5 Questions with Shaily Menon, Ph.D.

Thursday, April 18, 2019

Shaily Menon, Ph.D., joined Saint Joseph’s University in August of 2017. Since that time, the University has announced the first new school in decades and a partnership with a world-renowned art and horticulture institution. So, she’s been busy. But she took time to share her thoughts on the College's priorities, new initiatives, and how higher education can evolve in the future.

Now that you’ve been on Hawk Hill for over a year, have your first impressions changed?

When I first arrived on Hawk Hill, I had the impression of an institution with a remarkable history and legacy which is also poised for change in order to meet the needs of the world in the 21st century. I continue to be impressed by the level at which students and faculty are engaged in the work of the institution and making progress on our strategic priorities, improving our policies and processes, improving campus climate, and working on social justice initiatives. I have enjoyed collaborating with students, faculty and staff on campus-wide efforts, such as launching a new professional school, designing innovative spaces and programs, and working on issues related to diversity and inclusion.

The College of Arts and Sciences provides the core of the liberal arts education here at SJU. How do you explain the importance of the liberal arts when talking to students and parents?

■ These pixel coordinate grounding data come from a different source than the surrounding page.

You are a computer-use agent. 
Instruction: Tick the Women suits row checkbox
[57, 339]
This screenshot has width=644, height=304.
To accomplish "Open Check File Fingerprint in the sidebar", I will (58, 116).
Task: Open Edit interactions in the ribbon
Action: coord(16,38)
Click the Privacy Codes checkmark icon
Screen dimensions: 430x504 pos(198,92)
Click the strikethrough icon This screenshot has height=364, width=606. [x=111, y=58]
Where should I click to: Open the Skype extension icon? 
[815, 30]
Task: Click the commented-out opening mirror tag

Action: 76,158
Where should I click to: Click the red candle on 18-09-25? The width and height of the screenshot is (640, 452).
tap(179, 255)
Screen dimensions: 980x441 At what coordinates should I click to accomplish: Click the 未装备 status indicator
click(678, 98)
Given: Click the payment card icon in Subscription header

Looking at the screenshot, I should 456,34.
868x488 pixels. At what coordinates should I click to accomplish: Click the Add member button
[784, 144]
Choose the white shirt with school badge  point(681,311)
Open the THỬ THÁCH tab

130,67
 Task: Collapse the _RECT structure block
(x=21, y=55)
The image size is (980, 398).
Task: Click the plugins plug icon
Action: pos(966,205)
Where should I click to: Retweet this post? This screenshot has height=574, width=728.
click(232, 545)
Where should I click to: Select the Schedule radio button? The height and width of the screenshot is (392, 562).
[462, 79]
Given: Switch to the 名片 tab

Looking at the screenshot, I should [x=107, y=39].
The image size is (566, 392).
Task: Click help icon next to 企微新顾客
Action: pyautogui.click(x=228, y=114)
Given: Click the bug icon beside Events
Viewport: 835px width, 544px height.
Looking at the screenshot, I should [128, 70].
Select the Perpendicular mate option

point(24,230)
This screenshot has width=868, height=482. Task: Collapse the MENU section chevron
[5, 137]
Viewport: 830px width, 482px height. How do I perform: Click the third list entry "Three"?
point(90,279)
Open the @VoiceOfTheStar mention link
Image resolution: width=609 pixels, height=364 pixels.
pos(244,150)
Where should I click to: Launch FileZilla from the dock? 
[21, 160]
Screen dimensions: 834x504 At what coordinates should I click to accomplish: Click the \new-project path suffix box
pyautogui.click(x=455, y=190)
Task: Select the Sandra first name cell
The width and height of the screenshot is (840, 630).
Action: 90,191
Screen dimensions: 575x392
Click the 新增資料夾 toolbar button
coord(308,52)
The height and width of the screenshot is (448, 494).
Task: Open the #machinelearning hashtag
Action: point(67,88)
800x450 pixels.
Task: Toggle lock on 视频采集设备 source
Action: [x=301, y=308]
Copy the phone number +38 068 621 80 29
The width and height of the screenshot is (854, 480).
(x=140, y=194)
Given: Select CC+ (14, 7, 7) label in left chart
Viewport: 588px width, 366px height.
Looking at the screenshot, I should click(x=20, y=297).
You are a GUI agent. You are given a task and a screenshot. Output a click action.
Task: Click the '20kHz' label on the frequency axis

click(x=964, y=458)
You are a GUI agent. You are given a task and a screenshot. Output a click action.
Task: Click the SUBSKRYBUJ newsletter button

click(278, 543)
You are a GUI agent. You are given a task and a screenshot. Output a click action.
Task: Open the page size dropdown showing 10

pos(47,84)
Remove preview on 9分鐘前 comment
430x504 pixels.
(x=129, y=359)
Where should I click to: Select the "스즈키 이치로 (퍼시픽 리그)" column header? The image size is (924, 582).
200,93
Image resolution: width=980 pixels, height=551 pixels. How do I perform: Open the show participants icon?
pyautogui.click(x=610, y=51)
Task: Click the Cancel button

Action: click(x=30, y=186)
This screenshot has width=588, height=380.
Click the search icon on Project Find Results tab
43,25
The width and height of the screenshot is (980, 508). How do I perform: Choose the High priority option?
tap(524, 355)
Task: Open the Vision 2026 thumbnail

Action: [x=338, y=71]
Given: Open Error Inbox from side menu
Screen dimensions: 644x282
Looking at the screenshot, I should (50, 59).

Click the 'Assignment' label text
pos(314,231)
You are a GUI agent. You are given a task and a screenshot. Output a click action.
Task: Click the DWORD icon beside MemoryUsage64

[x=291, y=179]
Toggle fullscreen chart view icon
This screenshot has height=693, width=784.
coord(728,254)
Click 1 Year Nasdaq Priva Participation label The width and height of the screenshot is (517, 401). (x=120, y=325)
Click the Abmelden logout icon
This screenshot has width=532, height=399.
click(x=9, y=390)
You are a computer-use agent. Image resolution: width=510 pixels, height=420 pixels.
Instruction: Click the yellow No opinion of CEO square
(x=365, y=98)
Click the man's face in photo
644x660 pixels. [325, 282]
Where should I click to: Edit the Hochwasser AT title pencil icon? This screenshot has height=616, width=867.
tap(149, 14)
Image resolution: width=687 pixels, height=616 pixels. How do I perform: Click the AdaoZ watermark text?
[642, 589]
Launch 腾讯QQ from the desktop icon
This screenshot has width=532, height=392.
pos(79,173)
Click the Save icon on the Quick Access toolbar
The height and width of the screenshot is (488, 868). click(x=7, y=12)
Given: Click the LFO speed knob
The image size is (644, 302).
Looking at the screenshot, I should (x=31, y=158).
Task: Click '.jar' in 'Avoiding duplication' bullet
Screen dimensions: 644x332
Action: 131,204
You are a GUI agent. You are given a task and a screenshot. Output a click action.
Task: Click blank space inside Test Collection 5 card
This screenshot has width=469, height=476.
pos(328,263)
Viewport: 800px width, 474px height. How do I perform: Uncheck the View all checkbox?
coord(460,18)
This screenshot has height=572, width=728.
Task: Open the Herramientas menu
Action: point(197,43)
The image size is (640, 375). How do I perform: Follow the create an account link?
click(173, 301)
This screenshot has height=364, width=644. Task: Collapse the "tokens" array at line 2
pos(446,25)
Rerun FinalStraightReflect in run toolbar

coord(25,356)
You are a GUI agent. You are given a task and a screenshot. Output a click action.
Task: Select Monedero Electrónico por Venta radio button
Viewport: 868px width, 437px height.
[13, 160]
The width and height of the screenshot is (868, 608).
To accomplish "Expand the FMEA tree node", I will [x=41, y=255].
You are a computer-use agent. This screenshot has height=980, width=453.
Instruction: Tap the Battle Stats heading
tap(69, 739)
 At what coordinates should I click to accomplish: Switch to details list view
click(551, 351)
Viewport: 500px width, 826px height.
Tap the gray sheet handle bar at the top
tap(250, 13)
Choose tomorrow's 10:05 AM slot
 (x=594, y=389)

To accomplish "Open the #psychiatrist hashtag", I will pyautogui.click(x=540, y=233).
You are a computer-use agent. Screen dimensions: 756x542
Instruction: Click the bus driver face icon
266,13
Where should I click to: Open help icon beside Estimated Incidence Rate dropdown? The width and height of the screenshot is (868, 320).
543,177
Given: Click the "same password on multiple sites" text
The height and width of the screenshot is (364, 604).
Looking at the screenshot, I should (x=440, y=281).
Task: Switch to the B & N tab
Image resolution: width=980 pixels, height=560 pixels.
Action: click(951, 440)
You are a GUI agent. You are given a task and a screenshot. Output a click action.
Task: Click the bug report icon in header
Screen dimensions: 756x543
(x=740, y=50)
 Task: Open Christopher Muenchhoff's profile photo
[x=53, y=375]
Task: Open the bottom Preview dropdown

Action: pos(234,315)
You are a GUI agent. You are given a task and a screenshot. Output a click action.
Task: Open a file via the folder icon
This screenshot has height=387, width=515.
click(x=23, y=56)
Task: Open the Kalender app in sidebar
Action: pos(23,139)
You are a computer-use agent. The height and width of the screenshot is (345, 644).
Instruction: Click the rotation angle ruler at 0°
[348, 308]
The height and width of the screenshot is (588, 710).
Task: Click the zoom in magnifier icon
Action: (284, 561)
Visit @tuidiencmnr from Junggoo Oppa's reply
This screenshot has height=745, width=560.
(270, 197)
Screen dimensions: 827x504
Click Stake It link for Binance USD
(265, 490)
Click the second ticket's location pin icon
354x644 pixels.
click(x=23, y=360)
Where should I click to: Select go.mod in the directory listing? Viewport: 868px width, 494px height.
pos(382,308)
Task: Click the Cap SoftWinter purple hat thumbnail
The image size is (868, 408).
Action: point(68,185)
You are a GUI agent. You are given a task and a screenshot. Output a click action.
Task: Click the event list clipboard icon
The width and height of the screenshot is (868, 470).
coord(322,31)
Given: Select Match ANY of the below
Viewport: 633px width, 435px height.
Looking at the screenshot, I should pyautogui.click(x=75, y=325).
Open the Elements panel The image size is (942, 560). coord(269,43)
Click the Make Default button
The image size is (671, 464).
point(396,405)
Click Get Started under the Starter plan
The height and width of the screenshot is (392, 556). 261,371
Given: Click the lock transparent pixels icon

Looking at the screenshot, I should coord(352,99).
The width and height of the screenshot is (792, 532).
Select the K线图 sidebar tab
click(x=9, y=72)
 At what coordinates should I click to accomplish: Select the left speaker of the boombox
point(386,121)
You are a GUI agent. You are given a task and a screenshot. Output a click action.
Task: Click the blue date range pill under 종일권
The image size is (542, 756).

Every student, regardless of major, takes general education classes in the College of Arts and Sciences. It is here that students experience the excitement and the value of the liberal arts. Students make new discoveries about themselves and learn lasting lessons about the world. An education based in the liberal arts and sciences inspires intellectual curiosity and a desire for life-long learning, and instills in students critical thinking, analytical, ethical and communication skills that will serve them well in any career that exists today or new careers that will emerge in the future. Liberal arts education at Saint Joseph’s is steeped in the tradition of Jesuit academic rigor and excellence. It is about action and application, research and inquiry, ideas and creativity, reflection and engagement. Jesuit education, based on Ignatian values, is truly transformative, affecting not only a student’s first job, or professional career, but a lifetime of working with and for people.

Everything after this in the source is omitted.